The message of the cross is central to the commission of the preacher, is to be on display in every sermon, is cultivated from every text of Scripture, and is embedded within every topic and doctrine intended to nourish the church.

Saturday, December 08, 2007

Book Recommendation

Over the past few months I've been slowly reading through a little book by John Piper called, Fifty Reasons Why Jesus Came to Die. This book came out a few years ago under a different title. It was called "The Passion of Jesus Christ" . . . back when every book published by a Christian publisher was using the word "passion" in the title . . . you know, just after that phase when they were all using the word "purpose" . . . Christian publishers are not an especially creative bunch.

Anyway, the book is composed of 50 2-page meditations on the reasons--in the plan of God--that Jesus came to die. I have read the book as a devotional, one reason at a time, and have found it to be stirring, powerful, and thought provoking.

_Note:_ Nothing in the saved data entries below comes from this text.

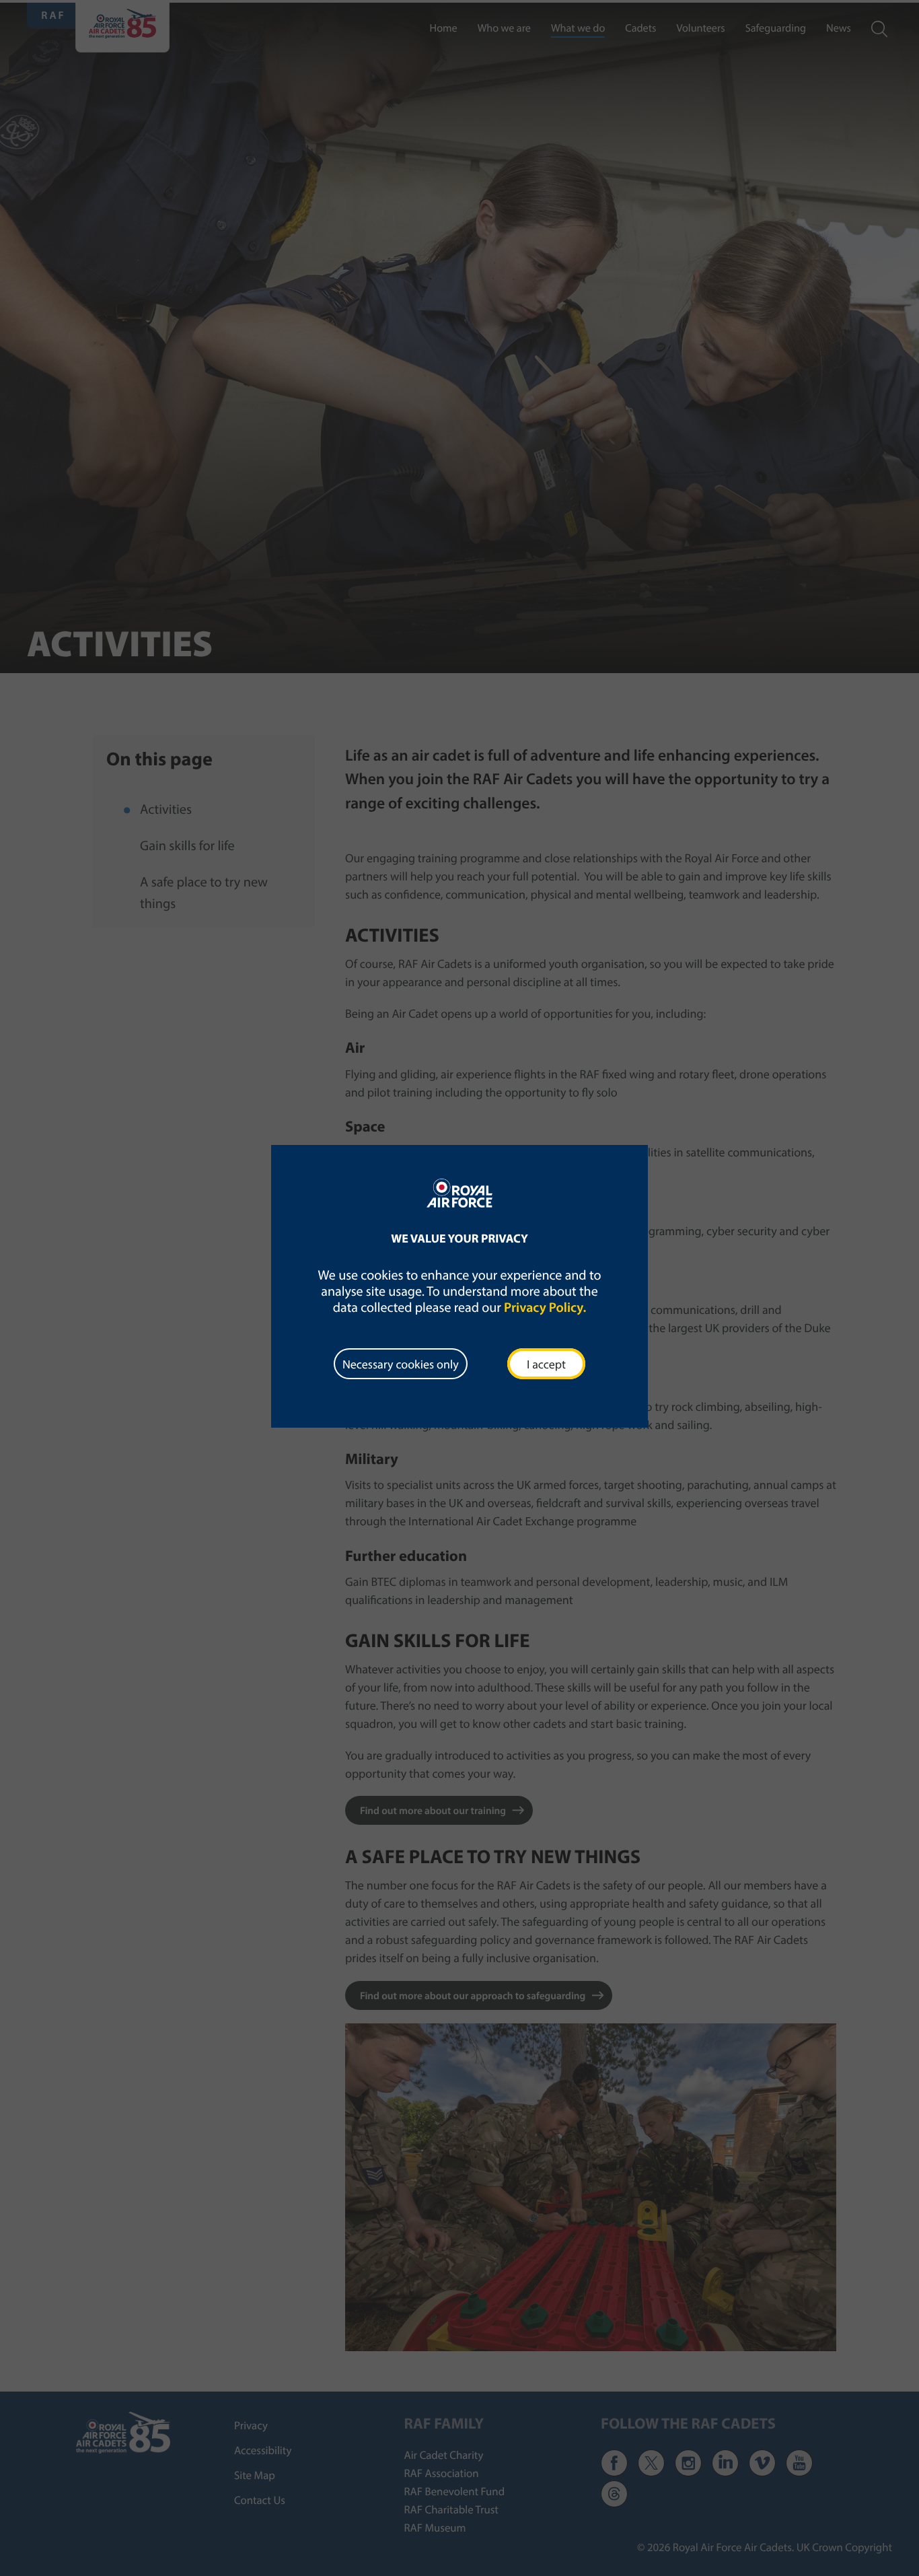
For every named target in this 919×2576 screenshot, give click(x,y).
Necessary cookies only (400, 1364)
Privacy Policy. (545, 1307)
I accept (546, 1364)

Piper does not eschew Biblical or theological language in order to be "winsome."
  • Reason 1) To absorb the wrath of God.
  • Reason 8) To become a ransom for many.
And yet he consistently brings eloquence and insight to his subject, and is able to startle his readers from the drowsy blur with which we often receive theological language. Among those that I was especially "startled" by:
  • Reason 28) To free us from the futility of our ancestry
  • Reason 33) To make his cross the ground of all our boasting
  • Reason 35) To give marriage its deepest meaning
  • Reason 43) To unleash the power of God in the Gospel
  • Reason 44) To destroy the hostility between races.
But the real power of this little book is in its cumulative effect. Used as a daily devotional, again and again the reader is encouraged to turn and look "with fresh eyes" at the cross of Christ and think again of what it really means for each one of us who believe.

I am not done with this little book. I intend to read it again, and perhaps again. I give it my highest recommendation.